▶ **WORK TO COMPLETE**:
Can you format the material below, from the line holding "Click the swap arrows between codec boxes" through the end of the material, inclusive, as a Markdown table with the columns Row and Line, leaving out blank lines and pictures?

────────────────

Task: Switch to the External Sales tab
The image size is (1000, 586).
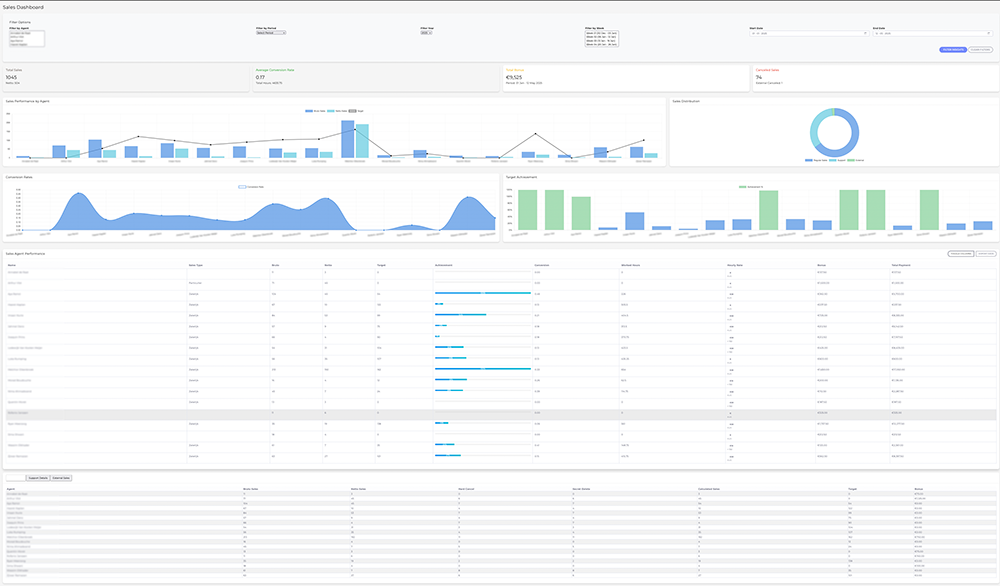Action: pyautogui.click(x=61, y=478)
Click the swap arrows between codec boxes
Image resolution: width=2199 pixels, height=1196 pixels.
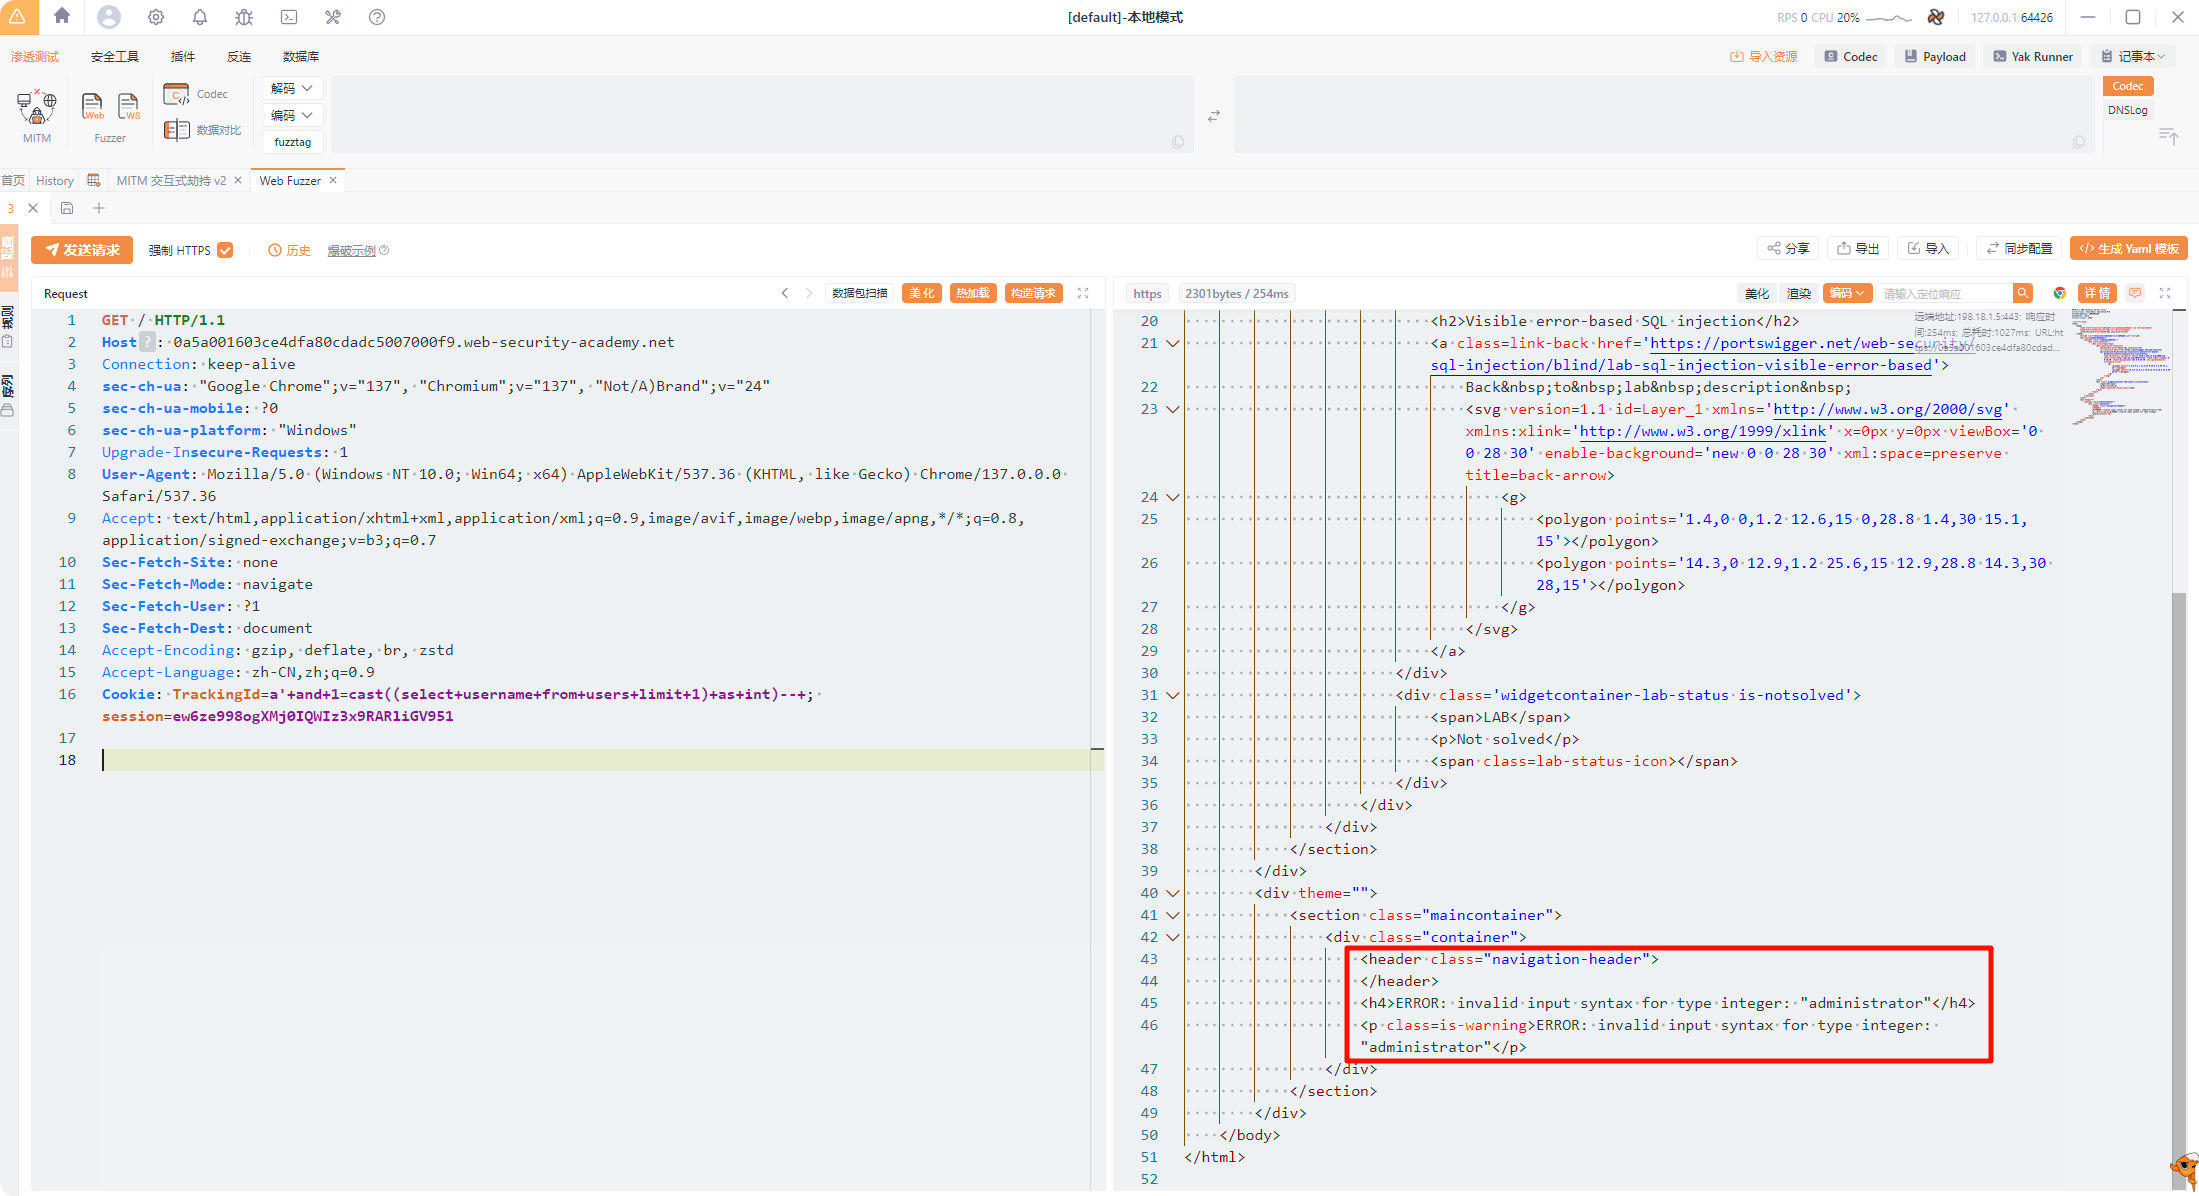1213,116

────────────────

▶ **RIGHT ANSWER**:
| Row | Line |
|---|---|
| 1 | Click the swap arrows between codec boxes |
| 2 | Image resolution: width=2199 pixels, height=1196 pixels. |
| 3 | 1213,116 |